**REQUIRED TASK A**: In the forum post, list every span of time that is given in months, quoting each in the post's own words.
**REQUIRED TASK B**: Condense the forum post's paragraph beginning "I am 10 years older than him" into a shorter version that keeps its main facts.

**DOCUMENT TEXT**:
*-*-*

Registered: 01/28/17
Posts: 1
Hello all, I'm new here.

I am 10 years older than him (he's 21 right now) and was engaged at the time. Quite the conquest. He spent the summer of 2015 LBing me (he was at temp at my place of employment). He pursued me hardcore August of that summer (constantly texted me and asked me to hang out every day) and got me into bed within a month. I cheated with him for a year, while he slowly but surely devalued me to the point of expecting crumbs and with a few discards thrown in there. It was intense, but he was a constant in my life. I'd never go more than 2 weeks without seeing him. Last summer I started to lose my [censored] on him, calling him out on stuff. That's when he started to pull away. I got mad, and attempted NC. Removed him from social media. A day after unblocking him on Snapchat he added me back. A month went by and nothing. Then he snapped me to poke me, I responded, that's all he wanted and didn't carry on a convo with me. A month after that he snapped me hardcore while he was out drinking with his buddies, asking me why I never text him anymore, and that we should get together. The love bombing commenced. 2 months of me trying to walk away was thrown out the window instantly. I got tunnel vision and so high. He got me to meet him for sex. Then... silence. So I pursued him. Asking him to get together, him future faking plans then blowing me off. He'd throw in the odd "friends" text to keep me happy, carrying on little convos about his personal life, texting me the random meme. During this time he was texting or snapping me for pictures, and he had me trained, so I always sent them, in hopes of keeping him happy and to make him want to see me. Even though he always had an excuse to not get together with me. The blow offs and pictures went on for 3 months. At one point he actually followed through with his agreement to get together for dinner but I had to cancel because I worked late that day and didn't expect him to follow through. I wonder what would have happened had I seen him... but since then it's been blow off after blow off.

*-*-*

**MATERIAL SHOWN**:
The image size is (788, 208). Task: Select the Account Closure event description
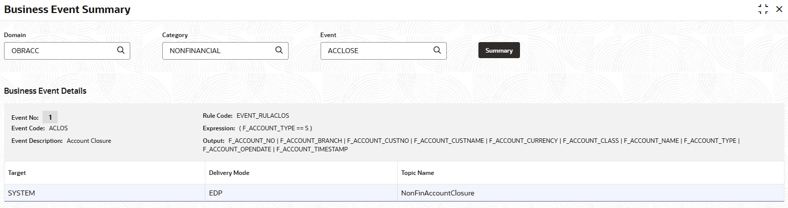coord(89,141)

*-*-*

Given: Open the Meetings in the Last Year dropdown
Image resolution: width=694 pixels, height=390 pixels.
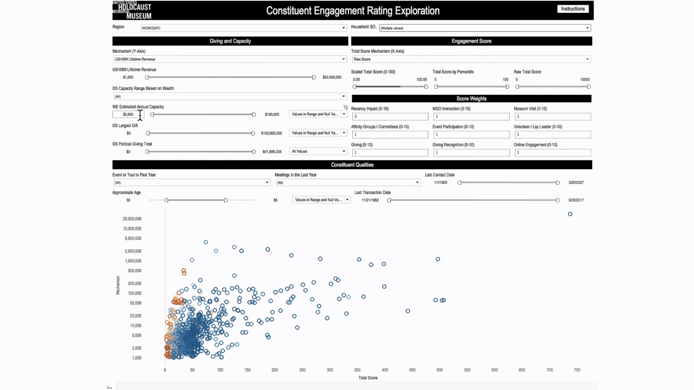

*-*-*

**TASK SOLUTION A**:
- "within a month"
- "A month went by"
- "A month after that"
- "2 months of me trying to walk away"
- "went on for 3 months"

**TASK SOLUTION B**: I am 10 years older than him (he's 21) and was engaged when we met. He was a temp at my workplace and love bombed me through the summer of 2015. He pursued me hard that August and got me into bed within a month. I cheated with him for a year while he devalued me, with a few discards, though I never went more than 2 weeks without seeing him. Last summer I began calling him out, and he pulled away. I tried NC and removed him from social media. After I unblocked him on Snapchat, he added me back, and a month later he poked me but didn't keep talking. A month after that, while out drinking, he asked why I never texted and said we should get together. The love bombing restarted, undoing 2 months of trying to walk away, and he got me to meet him for sex. Then he went silent. I pursued him, and he future faked plans and blew me off. He kept me hooked with "friends" texts, small talk, and memes, and I kept sending the pictures he asked for. This went on for 3 months. He once followed through on a dinner plan, but I had to cancel because I worked late. Since then it's been one blow off after another.